# Younger You VS You Now



## Leo Fall (Aug 3, 2022)

Ten under me would go on one of those bungee jump things and now I won't even jump into the pool cause of paranoia.
What are funny younger you vs. you now moments?

Reactions: Agree 1


----------



## wibisana (Aug 3, 2022)

My HS was really close enough to get radicalised. I prolly would ended up blow up if i met recruiter back then lkl.

Reactions: Informative 1


----------



## Djomla (Aug 3, 2022)

Dumb then, little less dumb now.

Reactions: Agree 1 | Funny 2 | Disagree 1


----------



## Leo Fall (Aug 3, 2022)

wibisana said:


> My HS was really close enough to get radicalised. I prolly would ended up blow up if i met recruiter back then lkl.


That sounds intense

Reactions: Agree 2


----------



## Aegon Targaryen (Aug 3, 2022)

Younger me thought the Raikage had faster reflexes than P1 Sasuke.

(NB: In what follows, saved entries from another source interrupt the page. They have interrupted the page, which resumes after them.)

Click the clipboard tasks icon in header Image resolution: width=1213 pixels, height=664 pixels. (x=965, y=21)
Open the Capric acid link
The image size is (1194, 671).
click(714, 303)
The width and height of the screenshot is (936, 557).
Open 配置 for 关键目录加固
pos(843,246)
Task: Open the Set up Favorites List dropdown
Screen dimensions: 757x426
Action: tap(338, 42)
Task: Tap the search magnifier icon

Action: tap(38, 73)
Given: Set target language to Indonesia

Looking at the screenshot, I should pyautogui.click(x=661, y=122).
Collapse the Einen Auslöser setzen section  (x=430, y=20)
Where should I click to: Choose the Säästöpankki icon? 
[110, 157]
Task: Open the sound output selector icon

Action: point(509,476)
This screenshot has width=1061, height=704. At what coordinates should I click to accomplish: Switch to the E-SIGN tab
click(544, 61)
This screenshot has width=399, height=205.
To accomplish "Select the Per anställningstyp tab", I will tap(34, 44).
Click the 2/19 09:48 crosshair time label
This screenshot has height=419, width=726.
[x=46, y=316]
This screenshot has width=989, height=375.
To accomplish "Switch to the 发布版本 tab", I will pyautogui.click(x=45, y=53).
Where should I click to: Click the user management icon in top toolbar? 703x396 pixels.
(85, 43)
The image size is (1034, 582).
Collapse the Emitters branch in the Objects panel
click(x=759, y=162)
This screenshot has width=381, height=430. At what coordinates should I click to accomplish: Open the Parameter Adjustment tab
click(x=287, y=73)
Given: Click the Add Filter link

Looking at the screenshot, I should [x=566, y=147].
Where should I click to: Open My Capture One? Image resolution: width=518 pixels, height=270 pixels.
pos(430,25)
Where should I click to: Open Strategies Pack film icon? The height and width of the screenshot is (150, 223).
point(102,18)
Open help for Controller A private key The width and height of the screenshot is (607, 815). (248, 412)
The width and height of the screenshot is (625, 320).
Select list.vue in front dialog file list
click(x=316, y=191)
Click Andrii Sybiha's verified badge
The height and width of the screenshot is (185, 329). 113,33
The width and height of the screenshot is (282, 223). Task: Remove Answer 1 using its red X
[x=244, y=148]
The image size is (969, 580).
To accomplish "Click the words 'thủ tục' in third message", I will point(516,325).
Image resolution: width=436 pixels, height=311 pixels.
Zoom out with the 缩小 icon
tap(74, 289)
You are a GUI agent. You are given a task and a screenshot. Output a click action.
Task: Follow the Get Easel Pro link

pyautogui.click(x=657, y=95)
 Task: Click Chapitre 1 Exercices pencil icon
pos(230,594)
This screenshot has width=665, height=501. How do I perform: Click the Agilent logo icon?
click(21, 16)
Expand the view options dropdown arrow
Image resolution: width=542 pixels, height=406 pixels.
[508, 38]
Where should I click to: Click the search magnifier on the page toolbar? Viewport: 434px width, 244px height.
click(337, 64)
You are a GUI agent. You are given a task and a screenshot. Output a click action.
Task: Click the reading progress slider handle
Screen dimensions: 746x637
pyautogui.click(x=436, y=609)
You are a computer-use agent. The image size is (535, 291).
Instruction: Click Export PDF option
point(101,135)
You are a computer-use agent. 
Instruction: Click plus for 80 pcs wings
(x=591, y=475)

Older me realized that was not true

Reactions: Funny 8


----------



## Schneider (Aug 3, 2022)

younger me would run laps over now me. and probably beat me in tennis

now me would destroy younger me in a fight, and better at literally everything else (looks, emotional, knowledge, etc.). the only thing younger me has over now me is better cardio. it seemed so tireless and light back then, but again it was 20 kilos ago.

Reactions: Agree 1 | Funny 1 | Winner 1


----------



## wibisana (Aug 3, 2022)

Lee/Leo said:


> That sounds intense


Nah not at all.  I was just really buy the idea of my religion.

It was also in the height of war on terror. Unjustified wa Iraq war etc.

Not until 2010s maybe 13s i become more sceptical (atheist)


----------



## Schneider (Aug 3, 2022)

wibisana said:


> Nah not at all.  I was just really buy the idea of my religion.
> 
> It was also in the height of war on terror. Unjustified wa Iraq war etc.
> 
> Not until 2010s maybe 13s i become secretly hindu


*fixed

Reactions: Winner 1


----------



## Aegon Targaryen (Aug 3, 2022)

wibisana said:


> Nah not at all.  I was just really buy the idea of my religion



Yet plenty of people (vast majority, actually) don't or didn't get radicalized, then or now


----------



## wibisana (Aug 3, 2022)

Aegon Targaryen said:


> Yet plenty of people (vast majority, actually) don't or didn't get radicalized, then or now


Nah. I was studying in a school that really pious. It was publoc school but felt like proper madrasah (Islamic school)

Among thousands of student there barely anyone dating. Because it is forbiden in sharia. 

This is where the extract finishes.